The Sitka Tribe of Alaska Tribal Council passed a July 1 resolution backing the relocation while stressing public spaces should exemplify the city’s diversity. Sitka “should lead with our nationally recognized voice as a leader in wellness, reconciliation and healing,” the resolution said.
Louise Brady, a 64-year-old Tlingit and one of more than 4,400 members of the Sitka Tribe, believes citizens should decide which statues are erected in communities. Brady said colonialism is the “root cause of historical trauma found throughout the tribes in Alaska” and underlies many social issues facing Alaska Native communities.
Joel Davidson, editor of Alaska Watchman, a conservative online news website, said the removal of historic monuments is “part of a much larger movement to deface and eliminate references to white European men who have contributed to the historic, scientific and cultural past of America.”
“No one claims they were perfect,” said Davidson, of Wasilla, about 40 miles (64 kilometers) north of Anchorage. “They were men of their times and could scarcely comprehend our rapidly changing contemporary views about sexuality, gender, race and multiculturalism. … There are no perfect heroes — on the left or the right.”

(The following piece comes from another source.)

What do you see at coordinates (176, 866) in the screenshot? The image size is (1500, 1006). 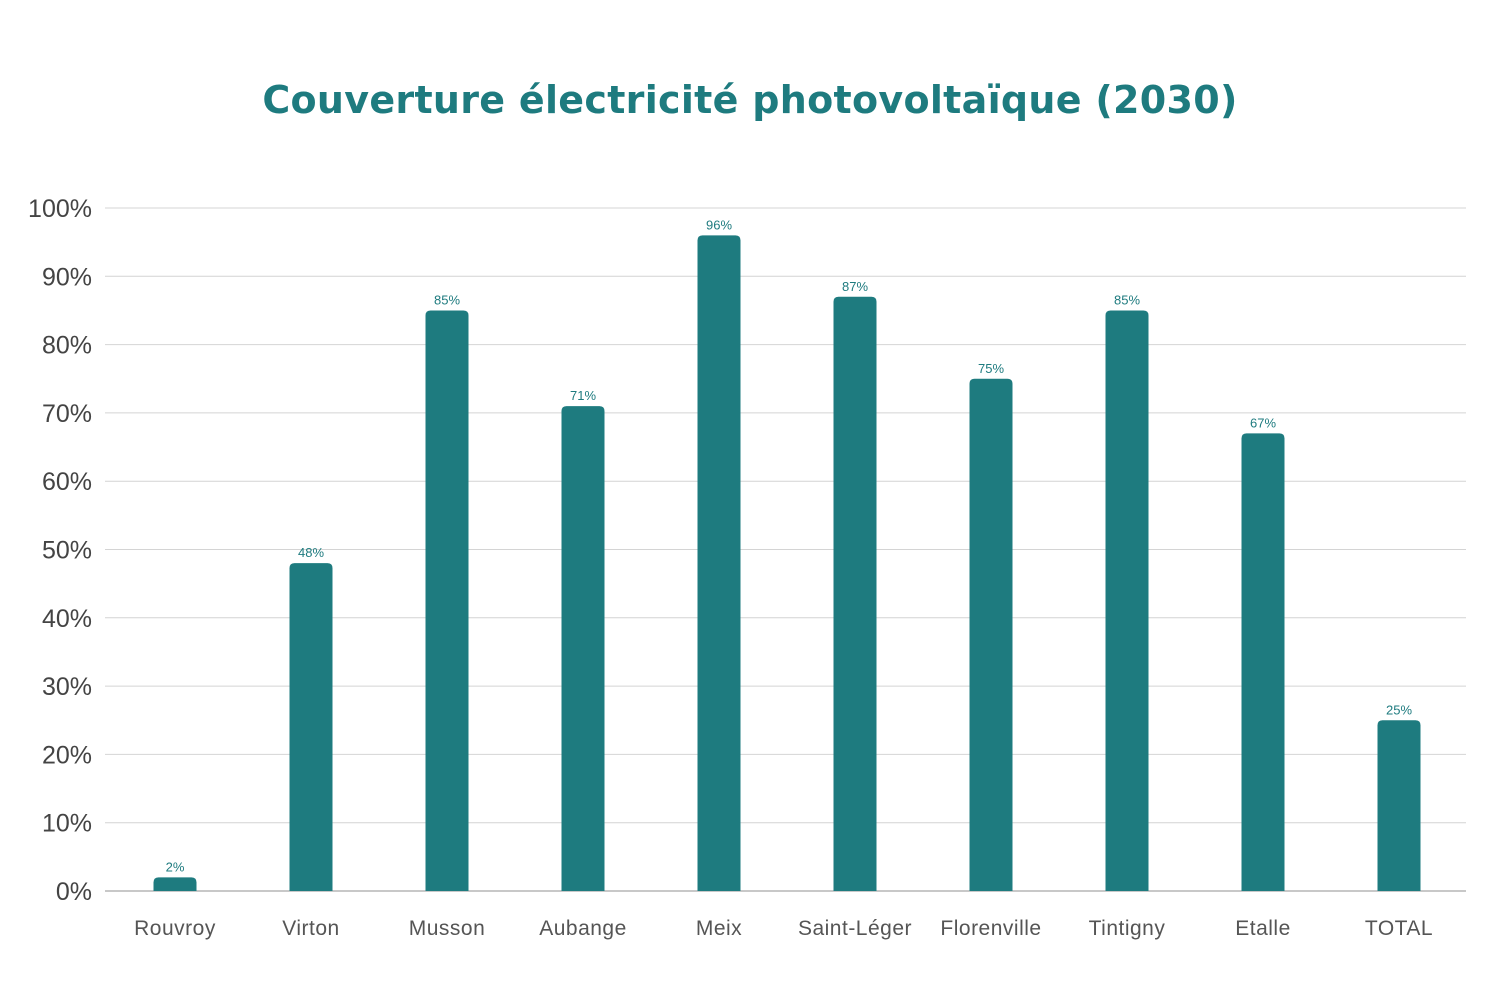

Davidson said the statues should remain in place, perhaps with signs providing historical context or more monuments nearby.

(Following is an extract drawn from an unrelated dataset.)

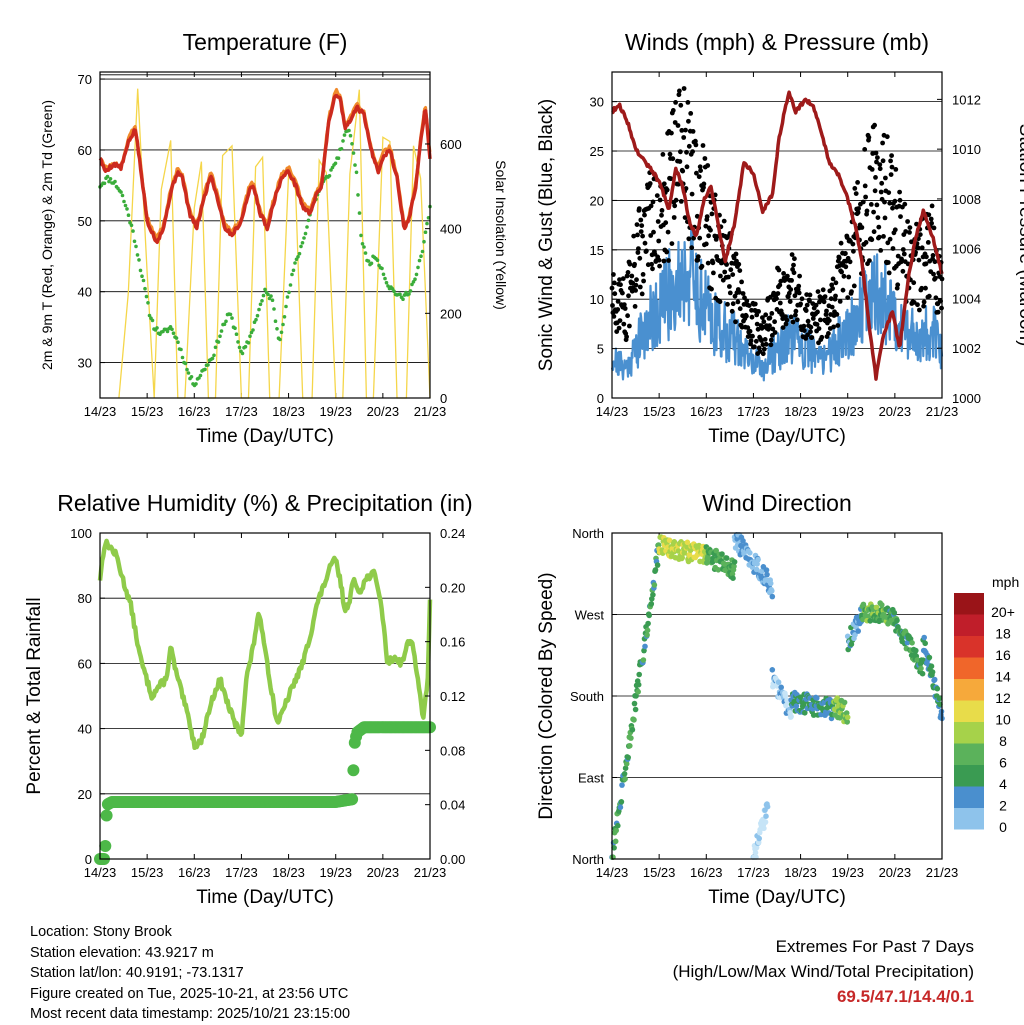  What do you see at coordinates (969, 711) in the screenshot?
I see `legend-swatch` at bounding box center [969, 711].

Installing signs with Alaska Native place names is one measure toward recognition, but Worl noted the state Legislature’s refusal to accept proposed changes such as an update to the state logo she said “represents colonialism at its height” — the seal depicts sailing ships approaching the shoreline — indicates the need for continued social equity efforts.
Jen LaRoe, who started an online petition to remove the Seward statue in Juneau, wants the monument removed from “a place of distinction” without relocation elsewhere to continue its endorsement of colonialism.

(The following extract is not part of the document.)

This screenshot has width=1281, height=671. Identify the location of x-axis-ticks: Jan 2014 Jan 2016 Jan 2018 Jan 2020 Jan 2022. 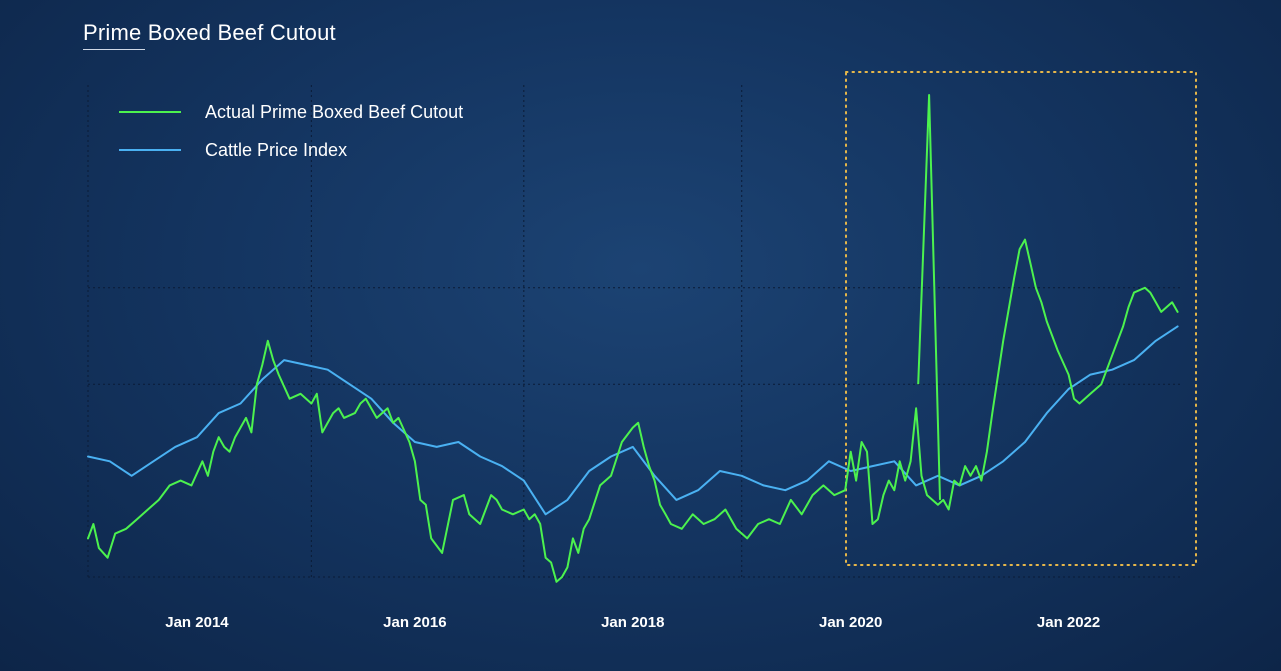
(632, 622).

“My issue is not with the person of William H. Seward, or his actions so to speak, but lie more directly with the current-day group of white people who decided it was a good idea to put up a symbol of this colonization that is so disrespectful to Alaska Native tribes and people,” said LaRoe, an art education program manager at the Sealaska Heritage Institute.
In Anchorage, Cook is memorialized with a statue overlooking the large inlet named for him.
Anchorage Mayor Ethan Berkowitz said he will let the nearby Native Village of Eklutna decide the fate of the Cook statue. Eklutna is a Dena’ina village, the sole Alaska Native community within the municipality of Anchorage.
Berkowitz and Eklutna President Aaron Leggett, who is Dena’ina Athabascan, released a joint statement June 23 saying the process “should encompass deference to the names of places as they were called preceding the arrival of Captain Cook, and recognition of the history and stewardship of Alaska’s Indigenous peoples.”
Cook statues have also sparked petitions and protests in Hawaii and Australia, both places where the British naval officer made the first recorded European contact with Indigenous people.
Nicholas Galanin, who is a Tlingit and Unangax visual artist in Alaska, has an installation in Sydney that includes a burial plot dug in the shape of the city’s larger-than-life statue of Cook.
“This is part of a larger conversation. The statue and monument that many are afraid to remove is not the actual issue, the issue is systematic and often an ideology of change and truth,” Galanin said. “Explain to me why you feel the need to honor those who have raped women and children, stole land, held slaves and trafficked humans.”
Galanin signed the petition to remove the Baranov statue in Sitka.
“Remove the statue, destroy white supremacy, melt it down and make a statue of someone worthy of the bronze,” Galanin said.